TASK ITEM:
Where a line contains "Task: Check the", begin there and restate word for word every line to the end of the entries below, pictures excluded.

INPUT DATA:
-*-

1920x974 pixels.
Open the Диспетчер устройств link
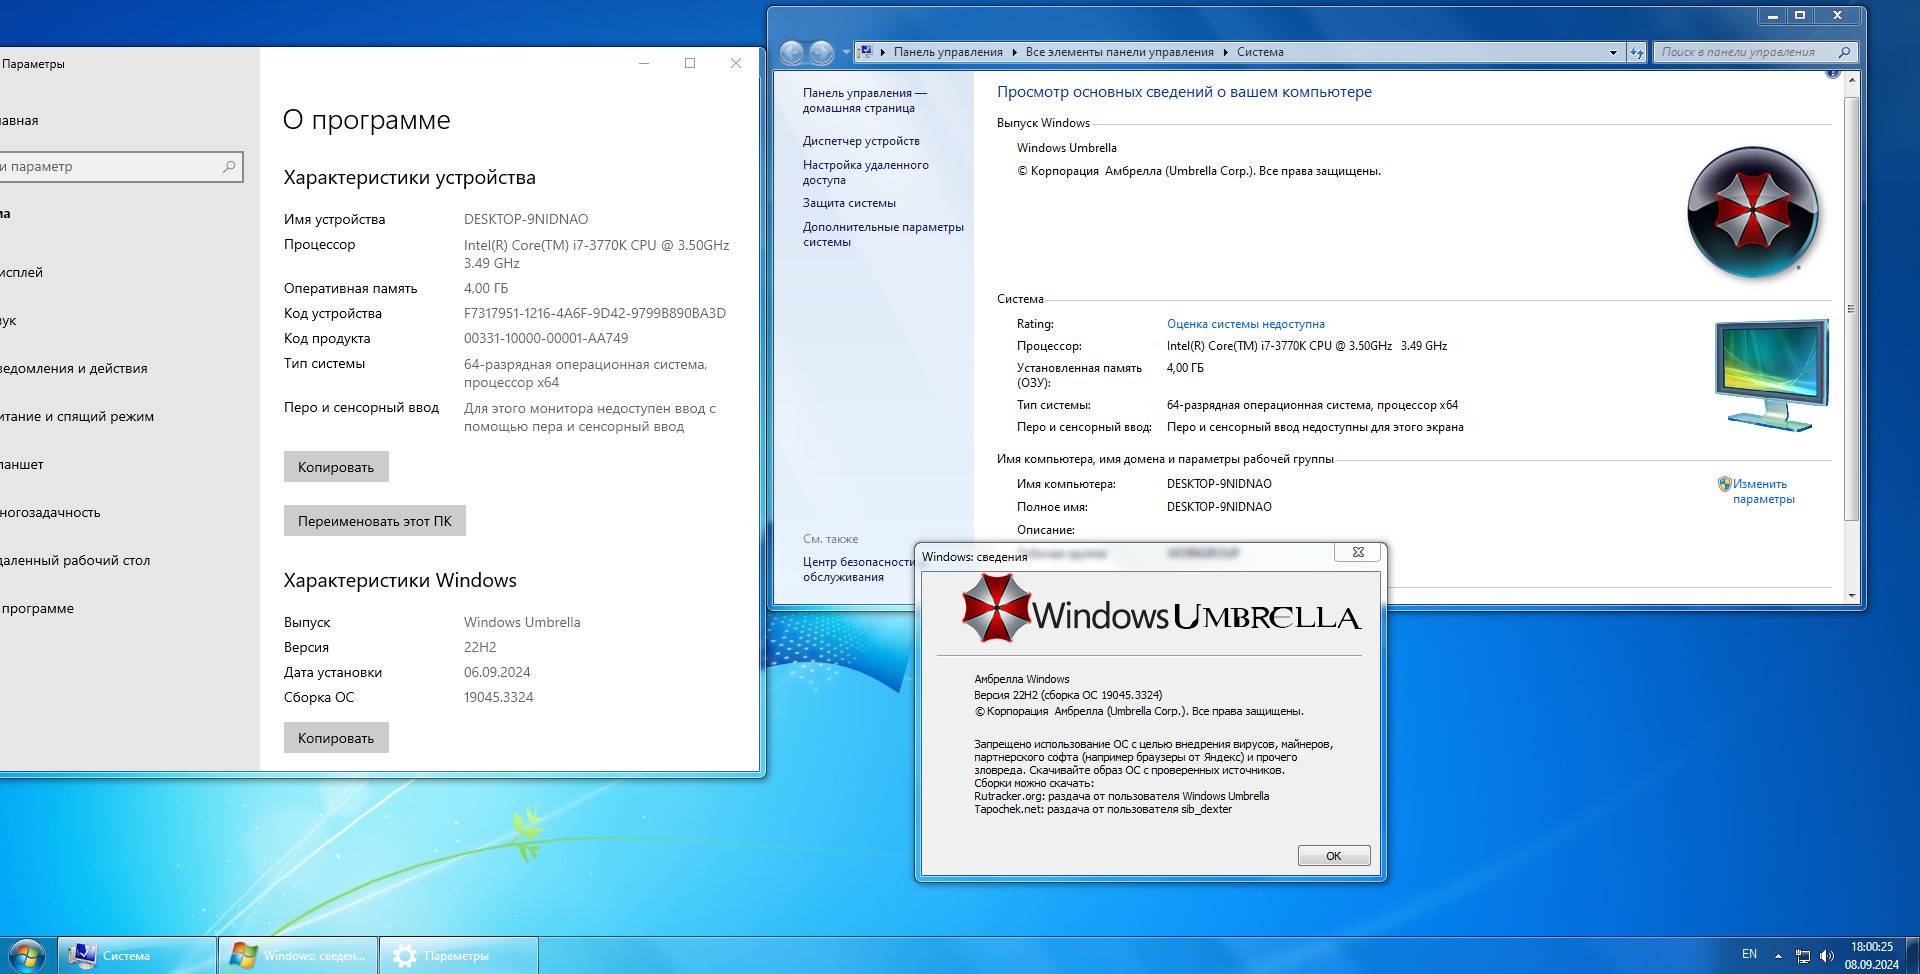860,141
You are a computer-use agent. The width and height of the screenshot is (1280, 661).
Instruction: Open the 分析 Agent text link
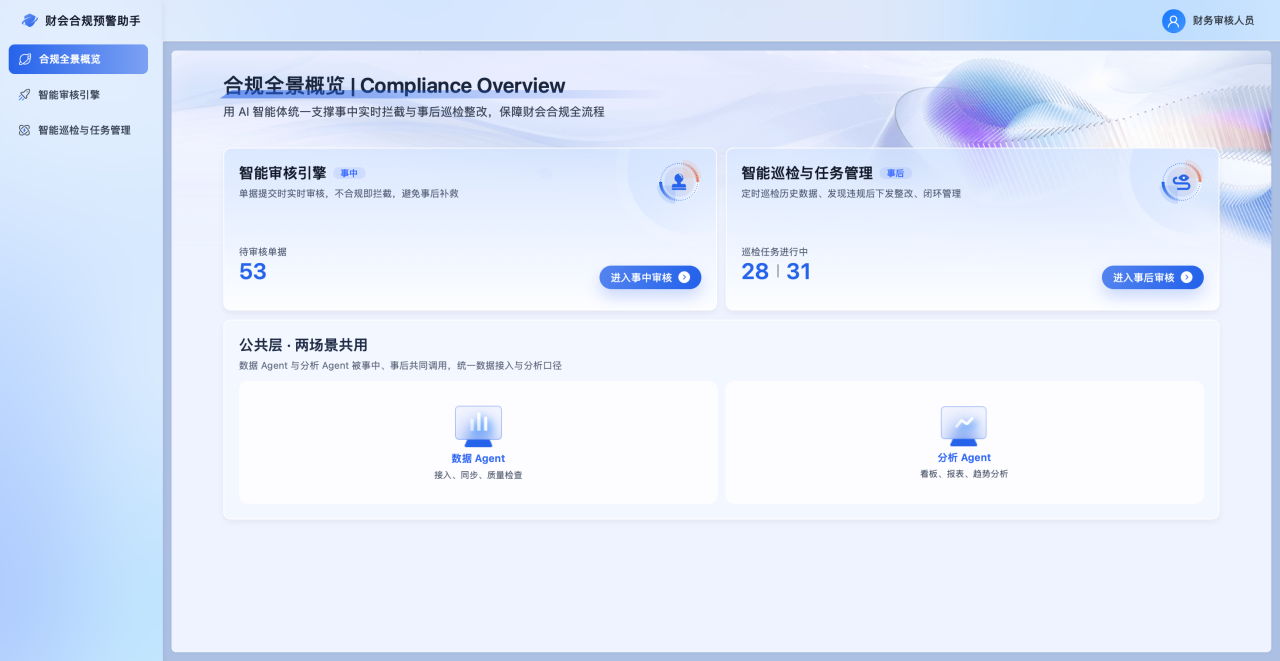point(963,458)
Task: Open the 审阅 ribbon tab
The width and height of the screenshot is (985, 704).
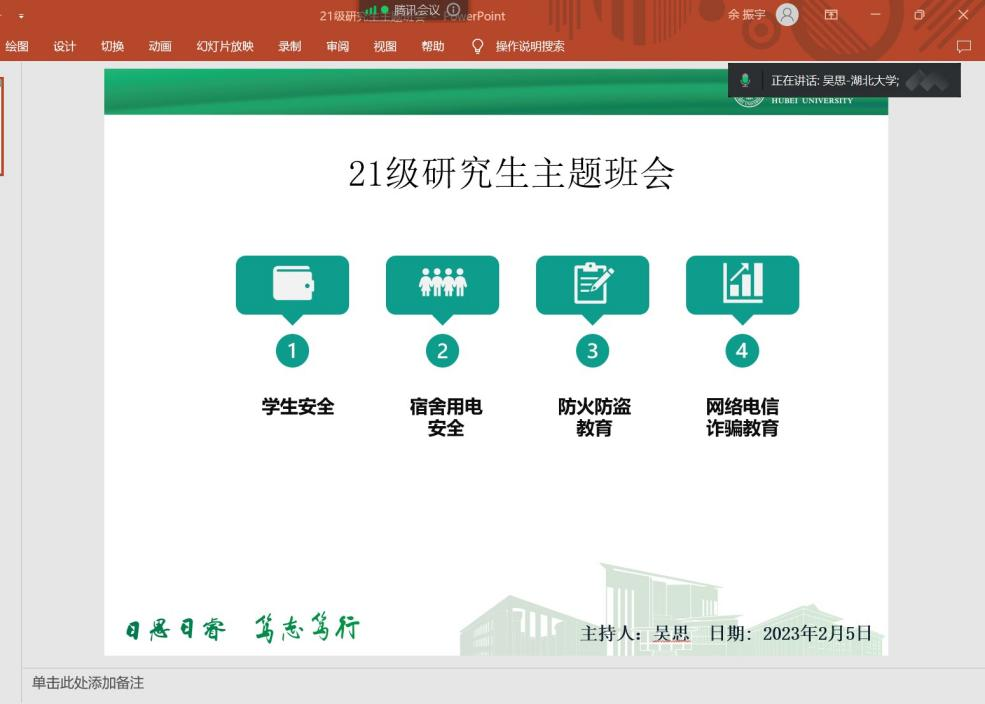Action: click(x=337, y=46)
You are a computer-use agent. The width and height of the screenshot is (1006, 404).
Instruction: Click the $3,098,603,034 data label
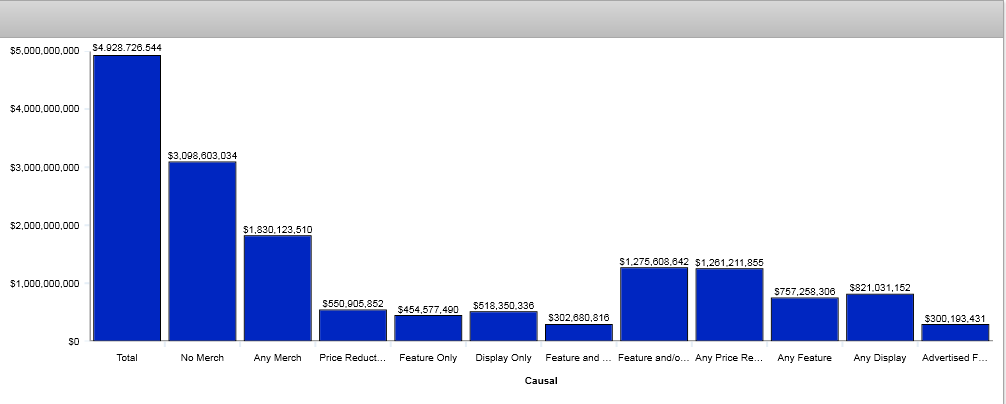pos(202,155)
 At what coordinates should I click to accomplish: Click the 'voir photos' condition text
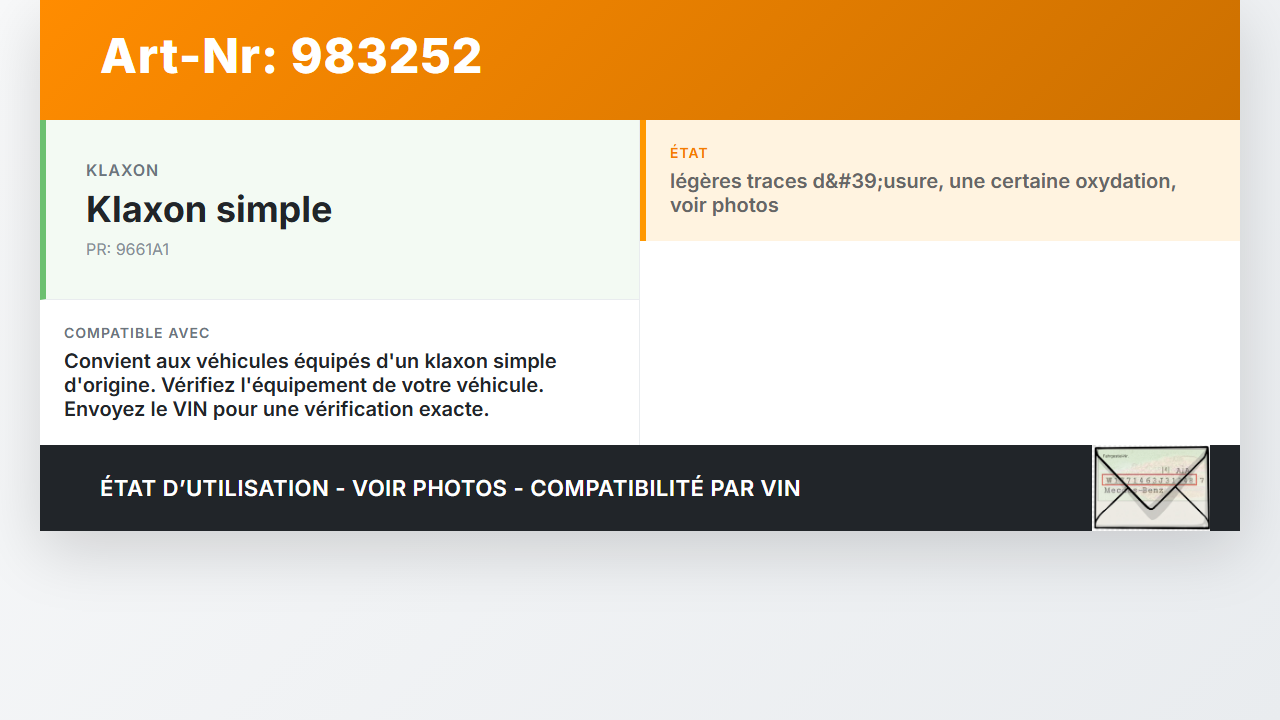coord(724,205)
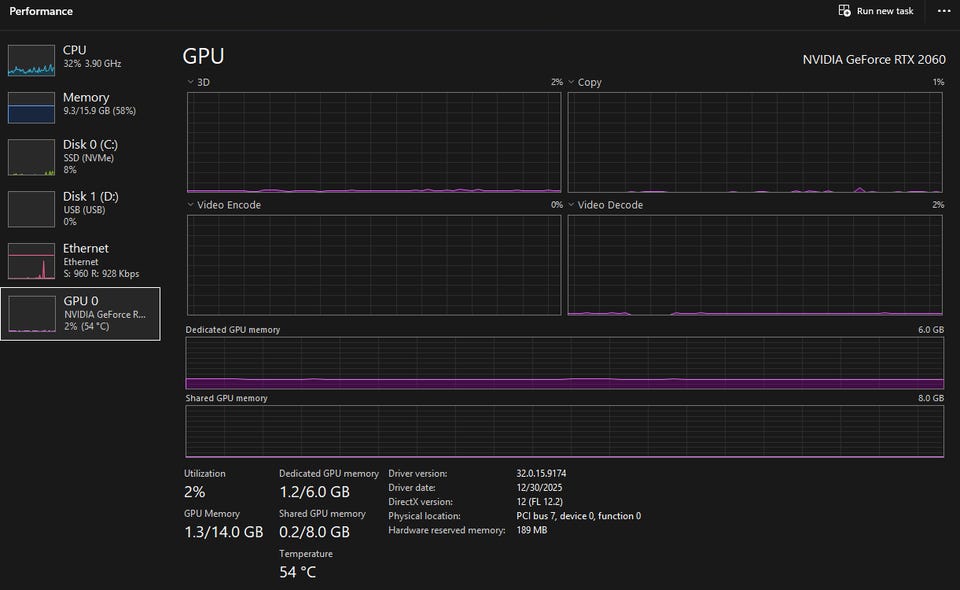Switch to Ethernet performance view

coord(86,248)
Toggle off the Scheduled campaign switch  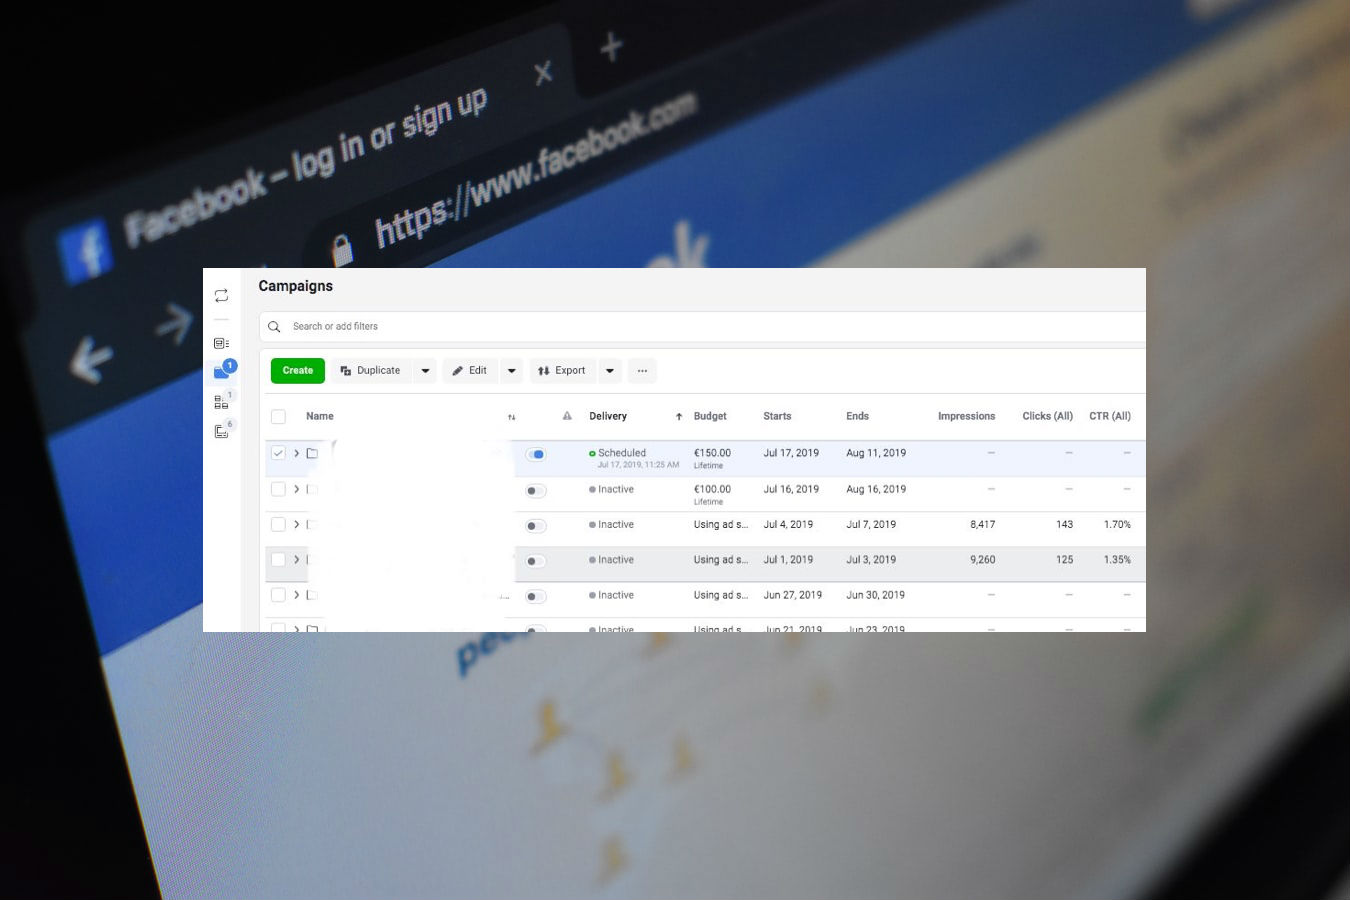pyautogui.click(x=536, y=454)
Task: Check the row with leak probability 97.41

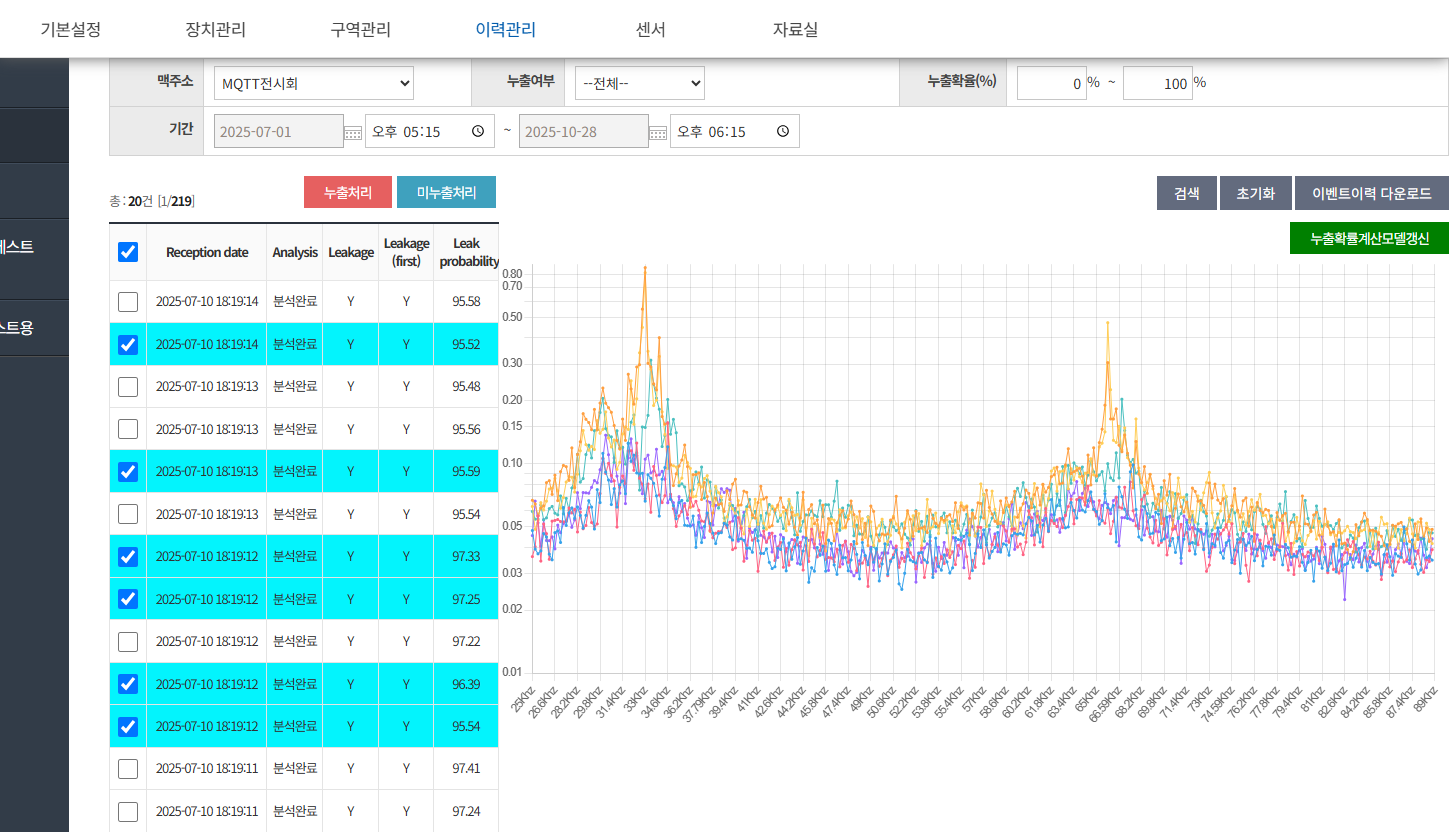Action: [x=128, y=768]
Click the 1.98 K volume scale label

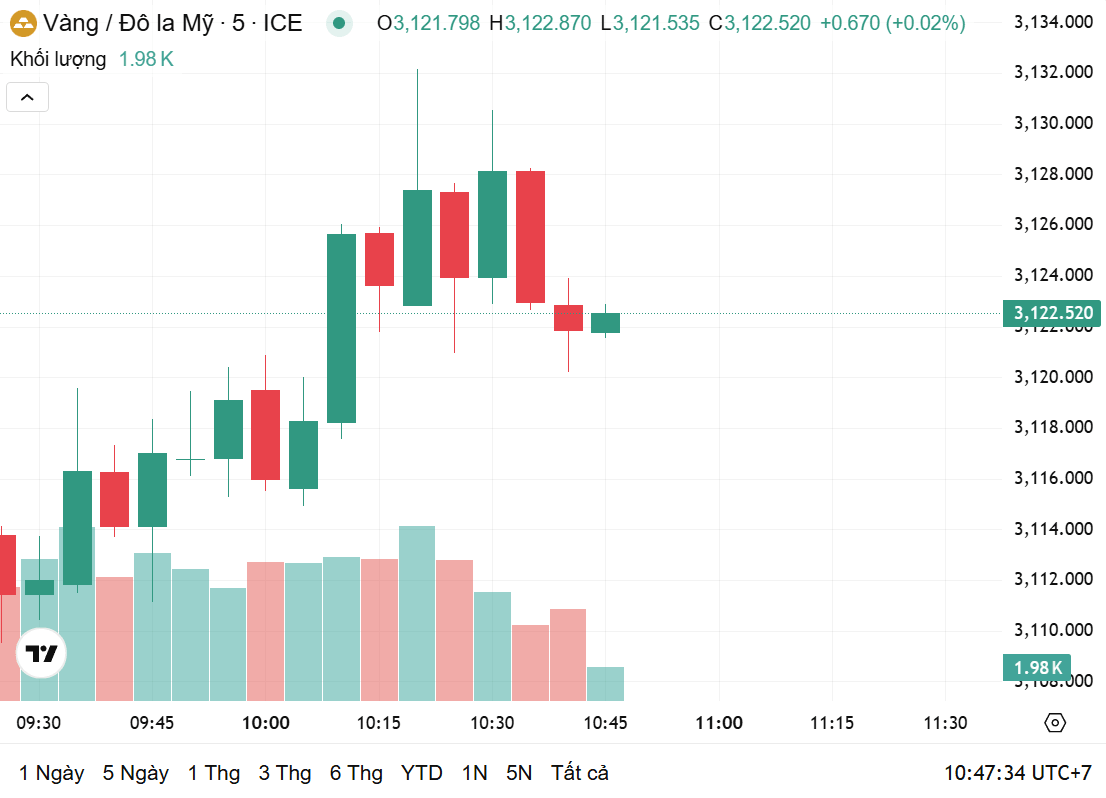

-*-

ANSWER SPACE:
Task: Check the row with leak probability 97.41

Action: [x=128, y=768]
Click the 1.98 K volume scale label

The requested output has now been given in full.